Activity — From the line with "Select the Obesity tag" to the final line of the data below, please write out every line exactly, with no pictures.

-- Entries shown follows --

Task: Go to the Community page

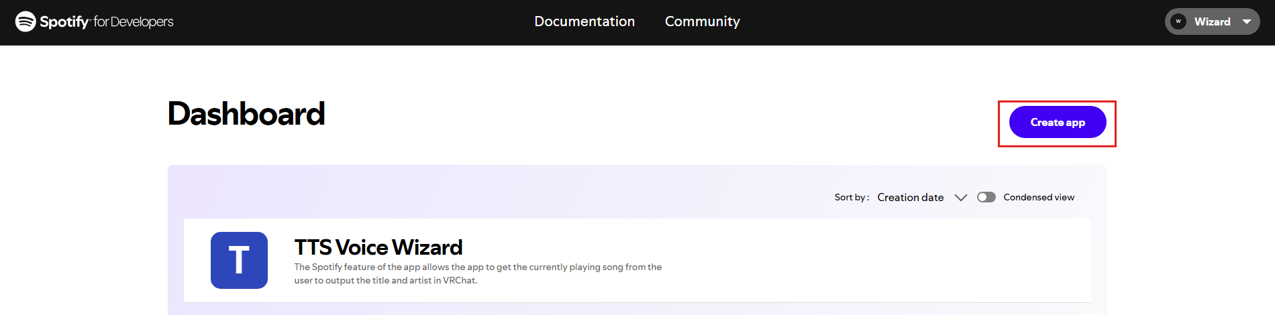Action: [702, 21]
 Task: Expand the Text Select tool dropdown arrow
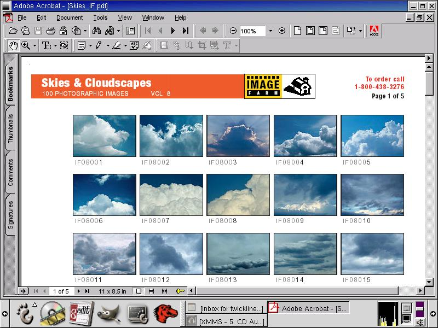pyautogui.click(x=55, y=45)
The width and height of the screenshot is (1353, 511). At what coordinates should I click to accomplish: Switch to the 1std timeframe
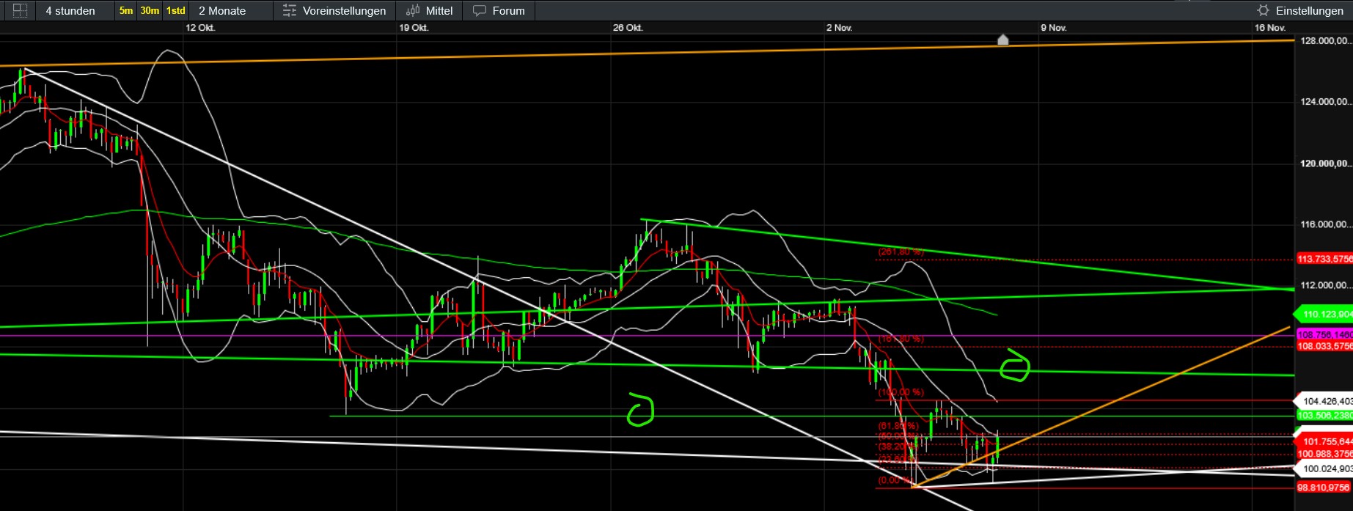pos(175,10)
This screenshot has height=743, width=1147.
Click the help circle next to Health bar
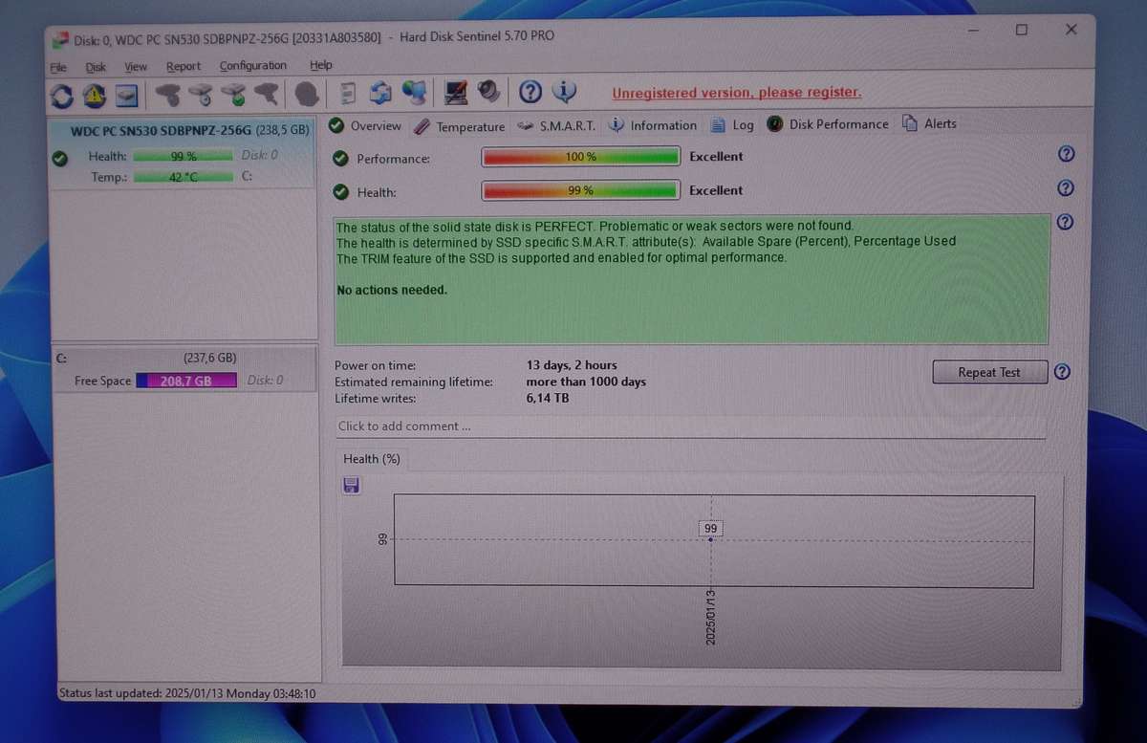pos(1065,188)
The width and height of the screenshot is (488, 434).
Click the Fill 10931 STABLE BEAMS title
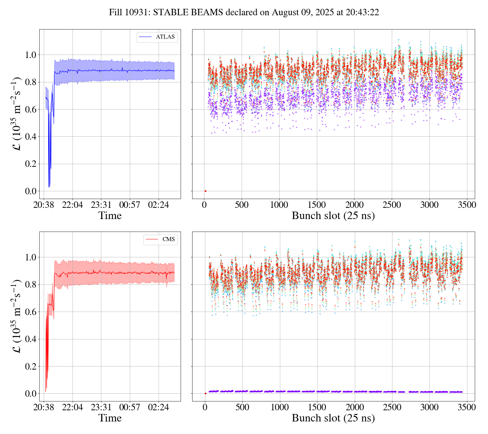click(244, 13)
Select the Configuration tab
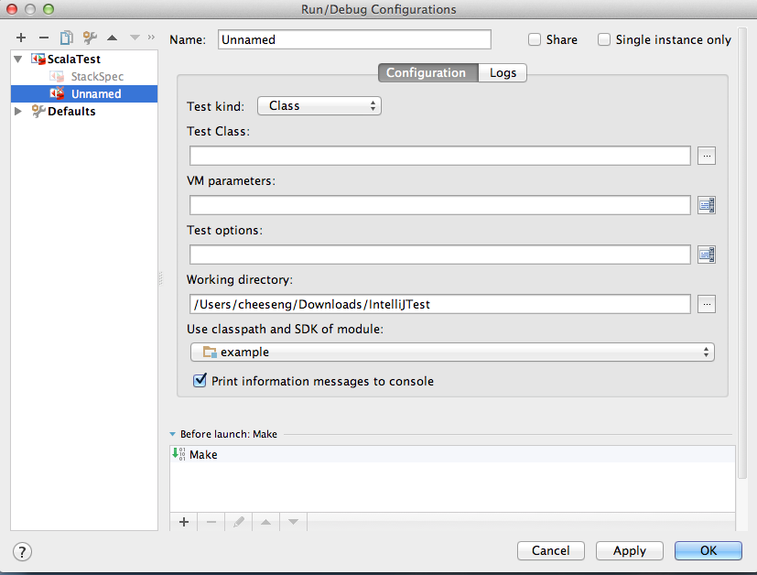 427,72
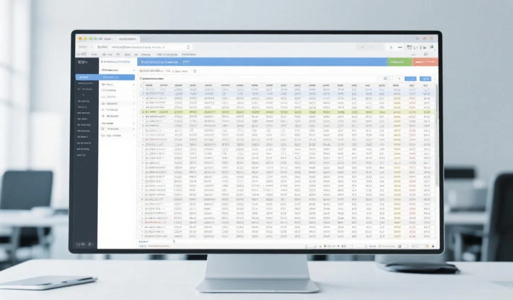Check the box on the green highlighted row
The width and height of the screenshot is (513, 300).
pos(142,112)
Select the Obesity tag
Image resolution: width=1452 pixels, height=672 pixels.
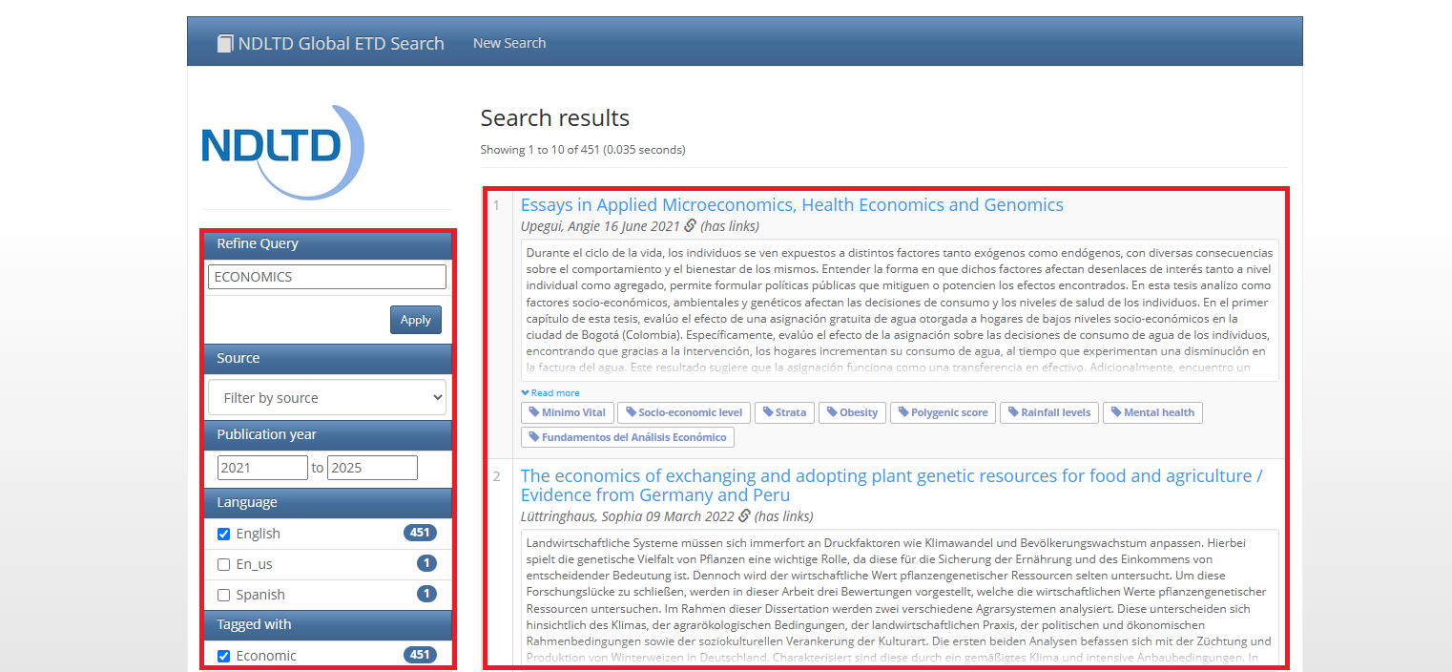click(x=851, y=412)
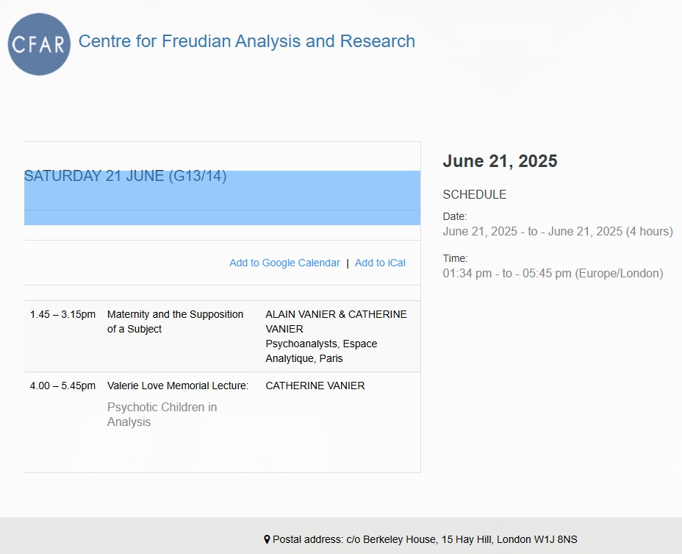Click Add to Google Calendar link
The height and width of the screenshot is (554, 682).
pos(284,263)
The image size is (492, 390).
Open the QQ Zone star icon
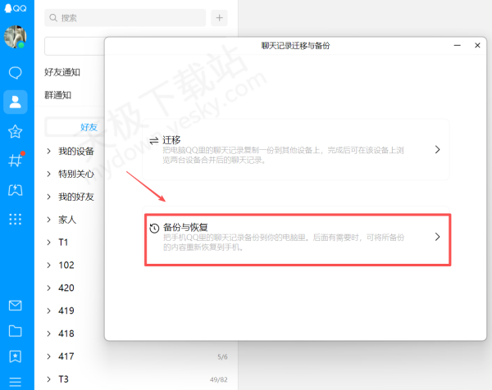[15, 131]
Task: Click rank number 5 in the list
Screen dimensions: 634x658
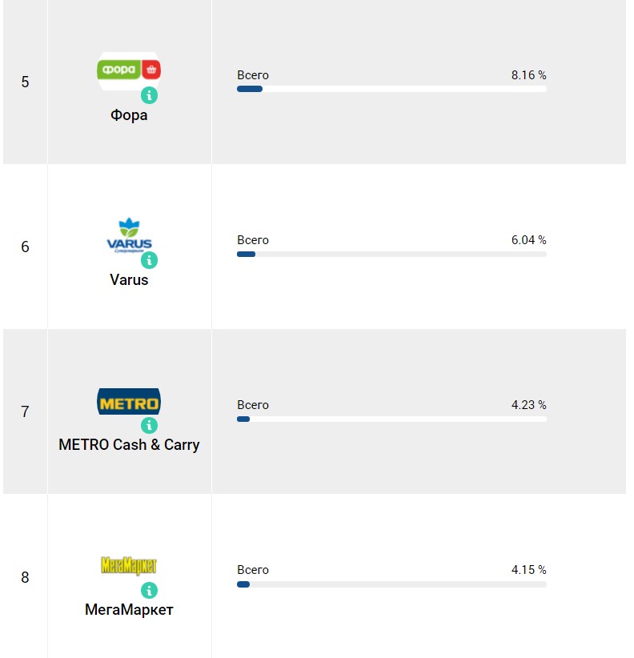Action: click(x=25, y=82)
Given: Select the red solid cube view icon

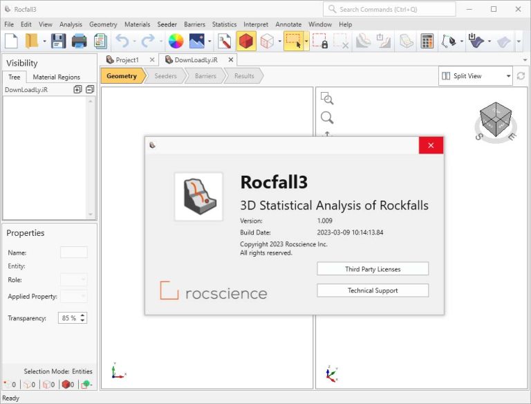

-- Entries shown concluded --

Result of the exercise —
Select the Obesity tag
Image resolution: width=1452 pixels, height=672 pixels.
click(x=851, y=412)
Click Add to Google Calendar link
The height and width of the screenshot is (554, 682).
pos(284,263)
The image size is (492, 390).
Open the QQ Zone star icon
[15, 131]
Task: Click rank number 5 in the list
Screen dimensions: 634x658
Action: click(x=25, y=82)
Given: Select the red solid cube view icon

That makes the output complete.